Let’s face it – the past few years have been pretty tough on the economy. If you haven’t lost your job during this economic downturn you know someone who has. For many of those people it has been very difficult to find work and it doesn’t look like the job market is going to recover anytime soon. How can you position yourself to either keep the job you have or find a better job? Innovation is Everybody’s Business by Robert Tucker offers some sound advice on developing an Innovator’s Mindset that can help make you “indispensable in today’s hyper-competitive world.”
Tucker introduces seven Innovation Skills:
1) Embrace the Opportunity Mindset. Learn to watch for innovation opportunities that can improve your area of work or ministry. “Is there a better way to do this?” Listen to what other people are saying and look for opportunities to act.
2) Become an Assumption Assaulter. Confront those assumptions that block innovation. They may be personal assumptions (“I’m just not creative enough”); organizational assumptions (“They don’t value innovation where I work”); or industry assumptions (“That doesn’t work in churches”).
3) Cultivate a Passion for the End Customer. What are people “buying” from you? What is your “customer’s” experience like when they “buy” your product? “Step outside the bubble of your culture, interact with enough people, and listen to what they say.” (p. 101)
4) Think Ahead of the Curve. Notice trends, anticipate threats, and discover hidden opportunities.

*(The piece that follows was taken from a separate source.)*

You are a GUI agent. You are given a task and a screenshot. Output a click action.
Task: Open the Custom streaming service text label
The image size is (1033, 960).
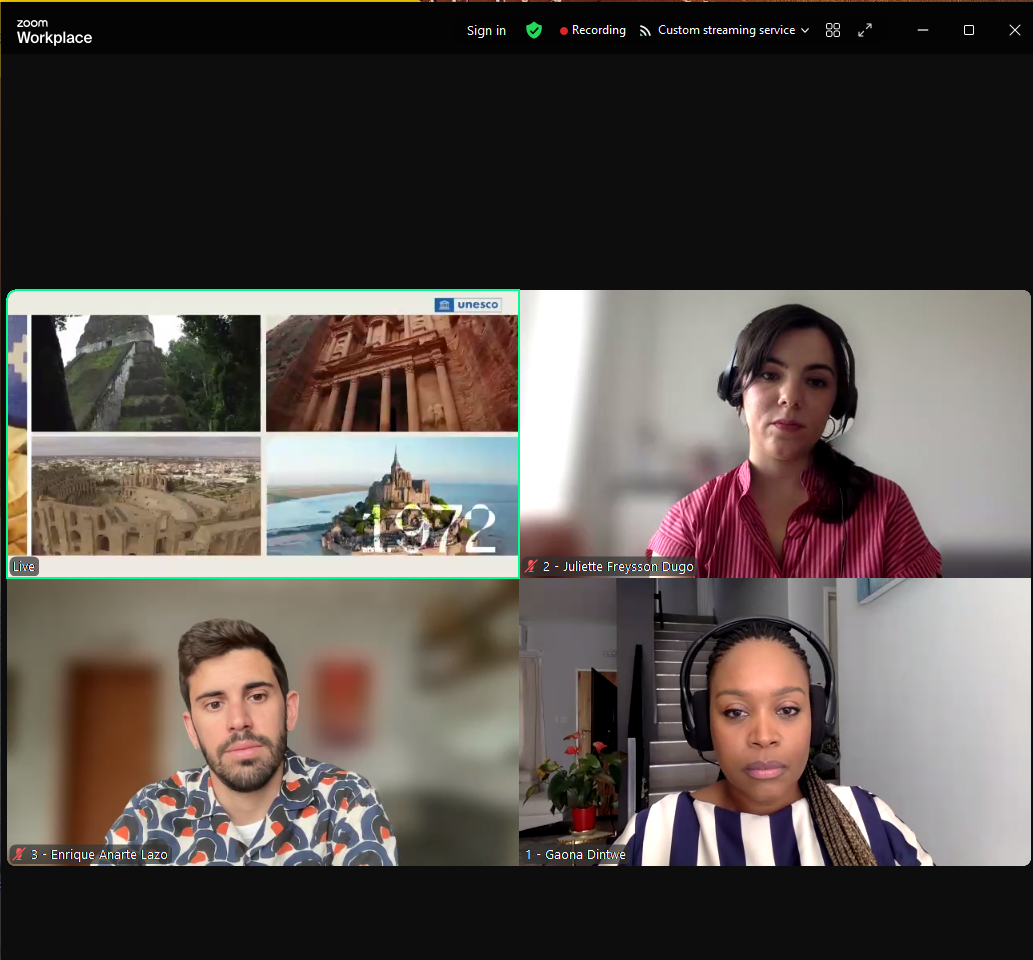coord(726,30)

5) Become an Idea Factory. Become intentional about giving yourself the opportunity to create ideas.
6) Become a Standout Collaborator. It’s all about ‘team’.
7). Build the Buy-In for New Ideas. Overcome the obstacles that stand in the way of your idea becoming a reality.
I found Innovation to be an interesting read filled with possible solutions for those, like me, who work in a church or other non-profit. Ultimately, we all work with people – usually in teams – and we in the church are especially positioned to introduce change (new ideas) into people’s lives. Whether it’s a new way to follow-up with first-time visitors, add a new worship service, or starting a new ministry we are constantly seeking to discover and implement new “ideas.” Mastering and implementing these simple skills could greatly improve the level of innovation in your life and in your organization. They could also make you “invaluable in today’s hypercompetive world.”
If you are a second chair leader, Innovation is a great place to start. By developing these various skills you can be that person on your staff that not only gets things done, but also is that person who introduces new ideas that benefit the entire team and organization. As I read this book several items came to mind from my own experience over the past few years. We have revamped our website twice in the past three years to improve this ‘front door’ entrance to our church. (OurSaviorsBaptist.org) We spent a year exploring and making recommendations to add an online giving option to our website. This option is being used by more and more people every month (greater use means additional income since online giving is more consistent than the ‘pass the plate’ method). After two years of dead ends we just converted our ‘heritage analog’ (old and outdated) phone system to a VOIP system with all new handsets trading out our DSL connection for a cable connection – something that we were told was ‘impossible’ in our location – and we did it for less money than the cost of our old system! Be on the lookout for those ideas that you can implement that will bring added value to your team and organization – especially those that contribute to your organization’s culture and will pay dividends for years to come.
My thanks to Rick Evans, a friend and member of my first NextGeneration Mentoring group, who gave me a copy of Innovations.